⏰ Waitasecond
Waitasecond is an extremely simple and elegant tool for using working with async code and Promises. It is usable by browser, worker and node environment and fully typed.
🔥 Install
Install from NPM
npm i waitasecond
🕛 Await forTime (setTimeout equivalent)
In JavaScript there is very elegant syntax to write asynchronous code with async/await. Every internal function and library is heading forward to be compatible with Promises and deprecating its old callback type.
But there are some relicts from callback hell like setTimeout, requestAnimationFrame,.... Waitasecond has motivation to turn this into elegant syntax:
import { forTime } from 'waitasecond';
console.log(`⏳ This is logged immediatelly.`);
await forTime(500);
console.log(`⌛ And this after 500 miliseconds.`);
await forTime(666);
console.log(`😈 Wow, I have escaped from callback hell`);
🕧 Await forImmediate (setImmediate equivalent)

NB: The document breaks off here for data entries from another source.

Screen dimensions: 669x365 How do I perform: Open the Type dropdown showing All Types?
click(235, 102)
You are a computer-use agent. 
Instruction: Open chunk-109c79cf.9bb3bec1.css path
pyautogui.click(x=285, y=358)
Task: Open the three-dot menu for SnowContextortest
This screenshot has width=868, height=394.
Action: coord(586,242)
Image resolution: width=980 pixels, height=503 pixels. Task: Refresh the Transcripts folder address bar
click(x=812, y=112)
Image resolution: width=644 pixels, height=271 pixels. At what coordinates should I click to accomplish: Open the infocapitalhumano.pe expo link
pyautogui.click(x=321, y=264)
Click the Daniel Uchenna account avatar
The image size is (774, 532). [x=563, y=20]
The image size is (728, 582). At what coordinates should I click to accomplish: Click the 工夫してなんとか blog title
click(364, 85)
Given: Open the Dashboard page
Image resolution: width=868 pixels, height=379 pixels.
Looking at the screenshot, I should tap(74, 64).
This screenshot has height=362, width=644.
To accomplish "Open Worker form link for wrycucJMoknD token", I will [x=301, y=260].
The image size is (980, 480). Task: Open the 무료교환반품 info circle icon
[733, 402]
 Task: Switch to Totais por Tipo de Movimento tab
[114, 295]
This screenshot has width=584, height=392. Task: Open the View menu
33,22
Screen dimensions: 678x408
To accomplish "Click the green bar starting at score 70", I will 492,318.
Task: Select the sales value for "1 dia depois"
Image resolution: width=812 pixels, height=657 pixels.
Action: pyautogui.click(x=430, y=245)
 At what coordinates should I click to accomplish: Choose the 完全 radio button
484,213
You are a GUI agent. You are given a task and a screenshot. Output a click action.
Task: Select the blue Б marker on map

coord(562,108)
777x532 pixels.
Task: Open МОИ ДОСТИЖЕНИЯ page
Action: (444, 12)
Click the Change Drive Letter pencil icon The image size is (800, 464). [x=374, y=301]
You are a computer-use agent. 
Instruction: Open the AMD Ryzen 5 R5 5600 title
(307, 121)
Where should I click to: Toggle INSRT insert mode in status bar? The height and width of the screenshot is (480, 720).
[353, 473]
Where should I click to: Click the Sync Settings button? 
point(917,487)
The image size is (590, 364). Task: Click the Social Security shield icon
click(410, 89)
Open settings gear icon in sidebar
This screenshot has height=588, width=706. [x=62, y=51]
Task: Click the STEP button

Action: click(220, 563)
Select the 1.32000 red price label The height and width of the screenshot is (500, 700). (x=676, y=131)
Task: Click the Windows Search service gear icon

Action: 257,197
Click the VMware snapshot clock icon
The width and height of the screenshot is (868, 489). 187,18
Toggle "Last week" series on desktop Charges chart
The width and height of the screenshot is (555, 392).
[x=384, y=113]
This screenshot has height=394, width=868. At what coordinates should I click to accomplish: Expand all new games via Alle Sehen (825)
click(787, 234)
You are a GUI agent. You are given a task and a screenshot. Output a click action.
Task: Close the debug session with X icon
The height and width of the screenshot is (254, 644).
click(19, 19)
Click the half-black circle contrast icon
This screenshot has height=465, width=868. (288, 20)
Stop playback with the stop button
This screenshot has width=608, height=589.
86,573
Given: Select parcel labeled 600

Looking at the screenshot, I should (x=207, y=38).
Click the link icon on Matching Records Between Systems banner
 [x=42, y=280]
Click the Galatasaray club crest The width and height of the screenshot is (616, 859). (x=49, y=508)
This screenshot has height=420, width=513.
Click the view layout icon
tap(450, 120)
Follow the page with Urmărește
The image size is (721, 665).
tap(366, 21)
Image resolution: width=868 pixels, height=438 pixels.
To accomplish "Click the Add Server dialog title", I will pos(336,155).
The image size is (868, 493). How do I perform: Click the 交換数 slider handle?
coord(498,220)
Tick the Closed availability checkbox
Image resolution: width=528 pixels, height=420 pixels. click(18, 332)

import { forImmediate } from 'waitasecond';
async function doSomething() {
console.log(`🍏 foo`);
await forImmediate();
console.log(`🍎 bar`);
}
doSomething();
doSomething();
await doSomething();
await doSomething();
Note: Despite window.setImmediate is non-standard feature and it is not working in node, function forImmediate is working in all environments
Note: If you want to use equivalent of setInterval, see [https://rxjs.dev/api/index/function/interval).
With forAnimationFrame you can write nice looking render/update/whatever loops.
import { forAnimationFrame } from 'waitasecond';
while (
true
) {
const now = await forAnimationFrame();
updateScene(now);
renderScene(now);
}
Note: This is working only in browser environment.
🕜 Await forEver
Never resolves or rejects. It is elegant way to test what happen if some part of async code stucks (for example some fetch call).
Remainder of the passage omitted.